The petitioner contends that the examination could not be opened to sergeants until there was an official determination that less than all of the four eligible lieutenants would apply, that the poster was therefore improper, since it anticipated that less than four lieutenants might apply, and that it may have deterred one of the lieutenants from applying. The proper procedure, he argues, would be to advertise the examination for lieutenants only; if less than four applied, it could then be rescheduled.

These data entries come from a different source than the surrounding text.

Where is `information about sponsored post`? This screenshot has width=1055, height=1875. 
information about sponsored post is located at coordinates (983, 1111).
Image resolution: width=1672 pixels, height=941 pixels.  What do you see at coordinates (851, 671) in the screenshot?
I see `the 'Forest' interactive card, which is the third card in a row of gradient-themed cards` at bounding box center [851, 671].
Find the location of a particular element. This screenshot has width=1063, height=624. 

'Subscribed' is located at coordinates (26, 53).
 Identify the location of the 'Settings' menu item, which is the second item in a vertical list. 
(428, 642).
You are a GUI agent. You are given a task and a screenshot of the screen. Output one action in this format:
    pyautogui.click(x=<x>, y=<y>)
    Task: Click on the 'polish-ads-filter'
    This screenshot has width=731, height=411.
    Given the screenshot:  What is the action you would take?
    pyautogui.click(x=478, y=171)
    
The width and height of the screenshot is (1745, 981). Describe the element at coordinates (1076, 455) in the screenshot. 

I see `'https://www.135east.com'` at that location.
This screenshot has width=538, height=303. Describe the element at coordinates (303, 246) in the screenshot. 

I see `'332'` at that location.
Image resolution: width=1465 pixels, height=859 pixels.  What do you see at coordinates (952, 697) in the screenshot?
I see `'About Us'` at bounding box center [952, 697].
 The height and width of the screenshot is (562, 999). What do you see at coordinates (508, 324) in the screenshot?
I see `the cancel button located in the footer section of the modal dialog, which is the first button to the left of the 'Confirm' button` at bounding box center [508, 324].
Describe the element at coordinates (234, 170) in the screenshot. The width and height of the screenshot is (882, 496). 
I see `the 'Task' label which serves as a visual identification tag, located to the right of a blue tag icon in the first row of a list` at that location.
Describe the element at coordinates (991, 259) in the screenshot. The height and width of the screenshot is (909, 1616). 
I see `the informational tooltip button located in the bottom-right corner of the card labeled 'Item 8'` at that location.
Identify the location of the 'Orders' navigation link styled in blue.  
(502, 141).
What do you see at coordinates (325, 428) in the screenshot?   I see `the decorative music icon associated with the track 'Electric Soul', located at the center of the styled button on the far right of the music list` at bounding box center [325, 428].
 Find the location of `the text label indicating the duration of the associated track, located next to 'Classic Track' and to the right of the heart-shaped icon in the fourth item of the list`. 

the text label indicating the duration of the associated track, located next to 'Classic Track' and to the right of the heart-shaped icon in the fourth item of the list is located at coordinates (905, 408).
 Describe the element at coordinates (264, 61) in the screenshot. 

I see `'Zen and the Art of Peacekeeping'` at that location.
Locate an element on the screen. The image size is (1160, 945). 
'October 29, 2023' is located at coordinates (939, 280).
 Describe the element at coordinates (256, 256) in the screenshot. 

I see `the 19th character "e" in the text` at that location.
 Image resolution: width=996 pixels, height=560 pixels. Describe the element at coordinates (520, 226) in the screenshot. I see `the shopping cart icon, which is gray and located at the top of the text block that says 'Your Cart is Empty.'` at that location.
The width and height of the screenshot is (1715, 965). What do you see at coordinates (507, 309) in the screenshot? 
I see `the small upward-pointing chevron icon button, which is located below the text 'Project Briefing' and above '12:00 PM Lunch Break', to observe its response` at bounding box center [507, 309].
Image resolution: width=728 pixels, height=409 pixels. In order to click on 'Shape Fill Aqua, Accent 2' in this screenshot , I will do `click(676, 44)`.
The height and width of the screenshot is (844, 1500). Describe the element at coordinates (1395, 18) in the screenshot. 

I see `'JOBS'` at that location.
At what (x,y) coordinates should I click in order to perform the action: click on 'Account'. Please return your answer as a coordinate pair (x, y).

We think the procedure proposed by the petitioner would be unduly cumbersome and is not required by the statute. The form of the poster is not prescribed by the statute, and the director may properly make sensible advance arrangements to deal with the contingencies which may arise at the critical times under the statute: when the time for receiving applications expires and when applicants present themselves for examination. See G. L. c. 31, Section 2A (d), as amended through St. 1968, c. 469; Younie v. Director of Div. of Unemployment Compensation, 306 Mass. 567 , 571-572; Sholock v. Civil Serv. Commn. 348 Mass. 96 , 99-100. In fact only three lieutenants applied and only three presented themselves for examination. The examination was therefore properly thrown open to the next lower grade of sergeant; and since at least four lieutenants and sergeants applied and presented themselves for examination the requirements of the statute were met.